What you need to do
The lines from the one containing "Click the 推定手取り（万円）column header" to the end of the entries, both included, are what you need to transcribe exactly, without pictures and without anything else.

Source records:

------------------------------------------------------------

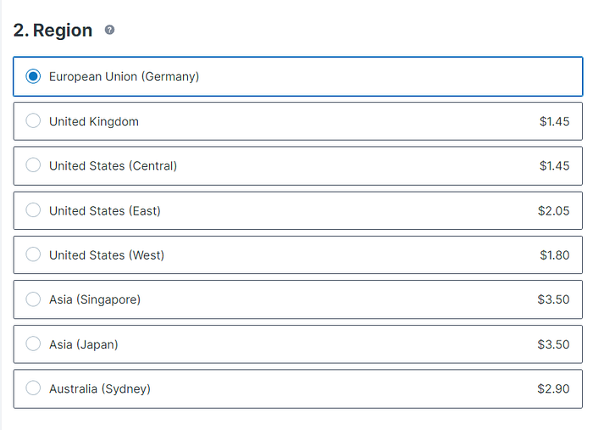The height and width of the screenshot is (430, 593).
Task: Click the $2.90 price for Sydney
Action: [x=553, y=388]
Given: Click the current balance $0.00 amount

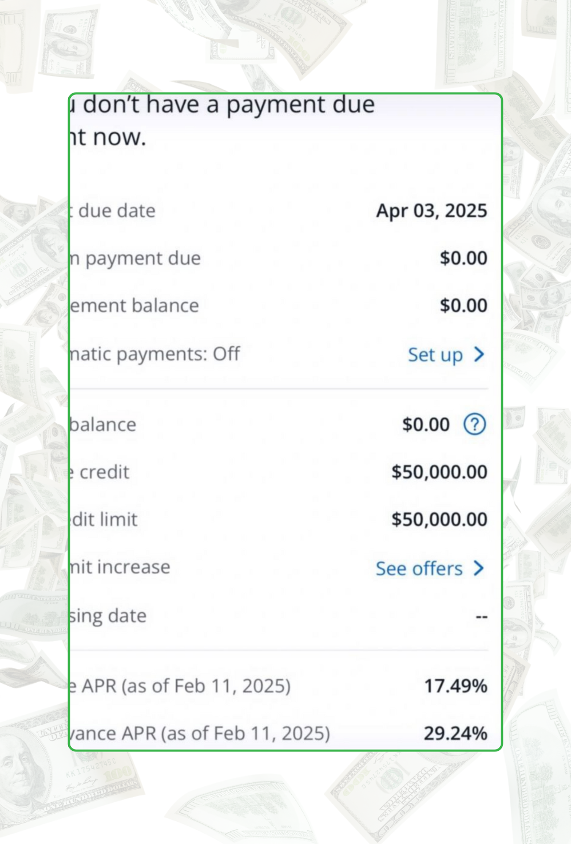Looking at the screenshot, I should tap(426, 424).
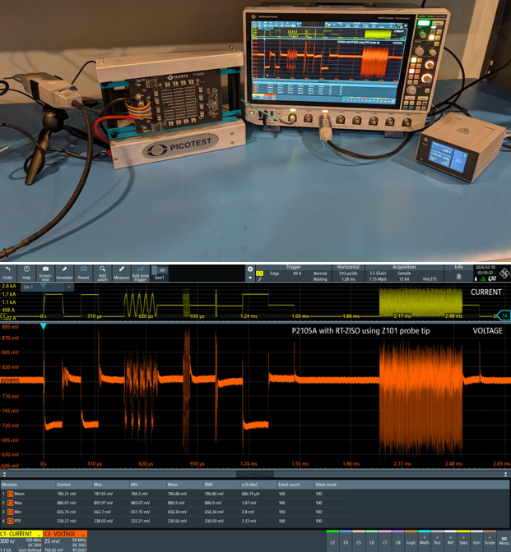
Task: Select the Add zone trigger tool
Action: [x=141, y=272]
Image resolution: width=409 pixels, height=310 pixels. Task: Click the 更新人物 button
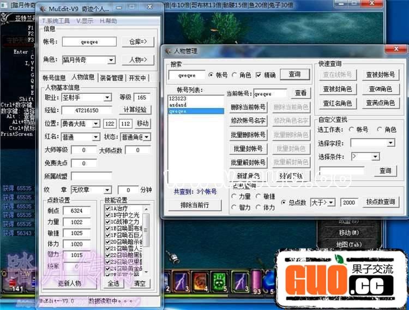click(70, 283)
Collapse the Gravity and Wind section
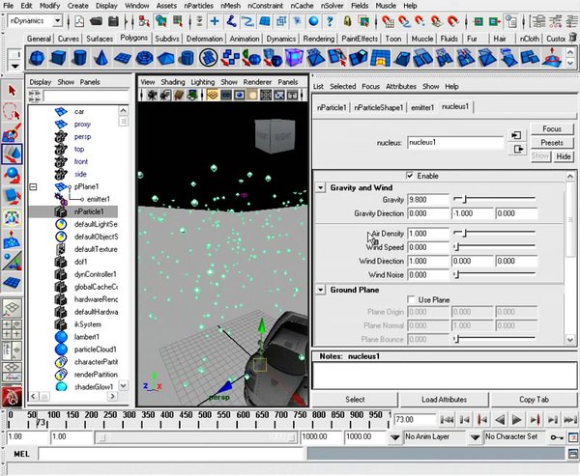Screen dimensions: 580x476 321,188
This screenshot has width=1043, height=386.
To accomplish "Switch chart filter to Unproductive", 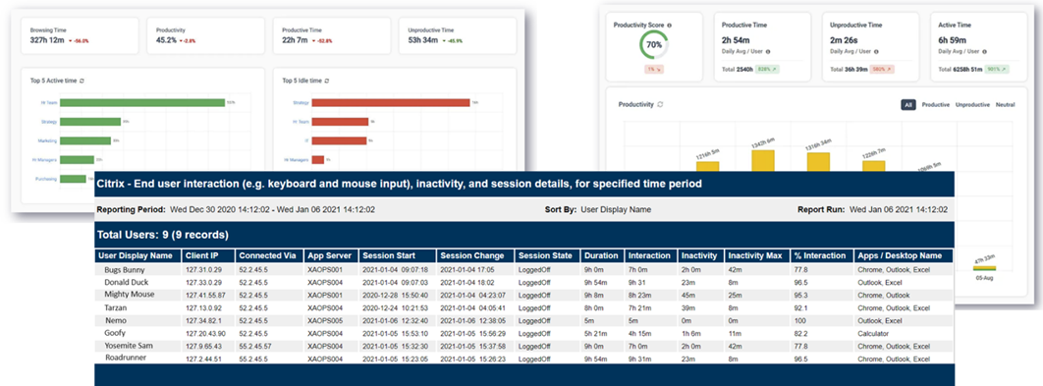I will click(x=972, y=104).

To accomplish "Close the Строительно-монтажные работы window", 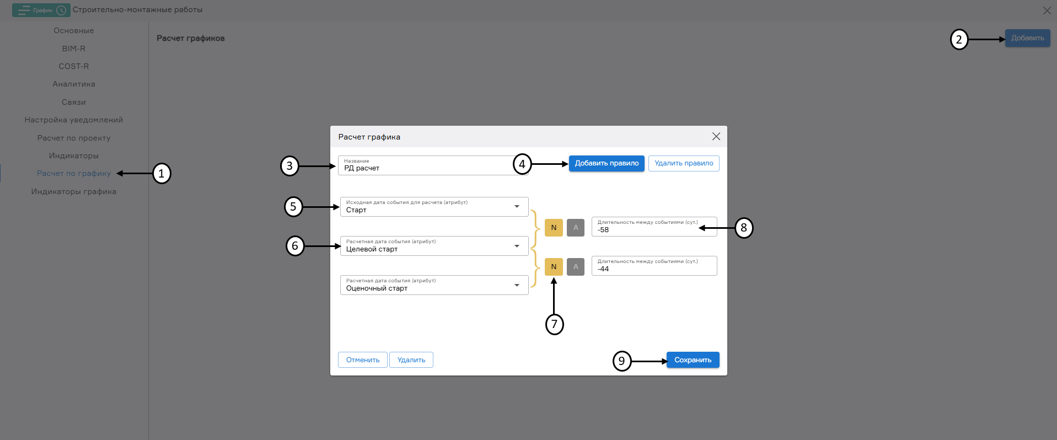I will pyautogui.click(x=1047, y=10).
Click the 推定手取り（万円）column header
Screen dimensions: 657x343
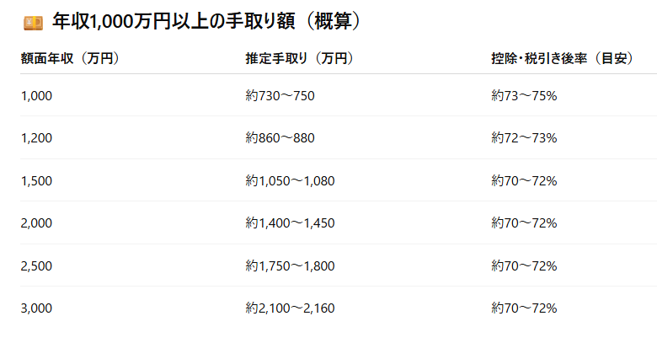300,58
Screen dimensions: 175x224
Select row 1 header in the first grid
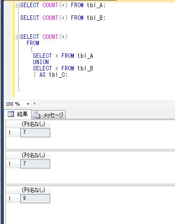[x=13, y=133]
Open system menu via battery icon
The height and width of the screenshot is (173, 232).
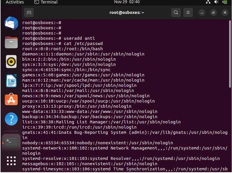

------------------------------------------------------------

Solution below
Click the 推定手取り（万円）column header
Screen dimensions: 657x343
300,58
Screen dimensions: 175x224
Select row 1 header in the first grid
[x=13, y=133]
Open system menu via battery icon
The height and width of the screenshot is (173, 232).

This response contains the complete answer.